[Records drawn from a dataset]
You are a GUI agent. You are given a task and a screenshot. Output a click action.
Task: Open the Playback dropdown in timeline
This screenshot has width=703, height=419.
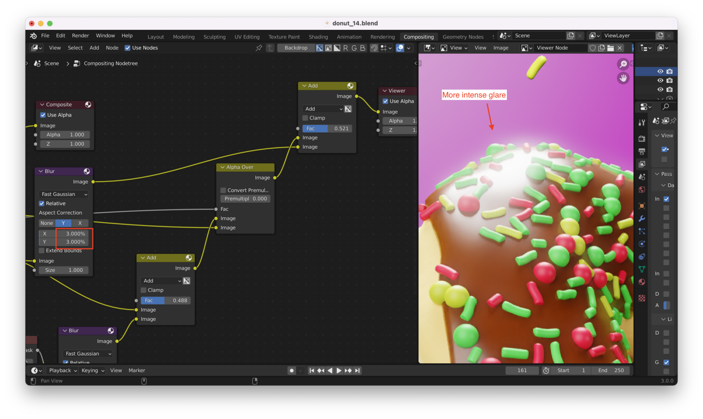(63, 371)
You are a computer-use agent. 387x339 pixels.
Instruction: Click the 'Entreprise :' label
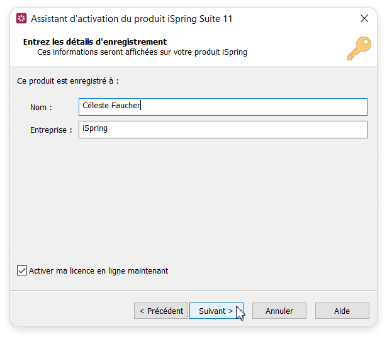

- [Instructions to follow]: How many lines in the records above hold the string "agent"? Only the number is wanted.

- [Expected answer]: 2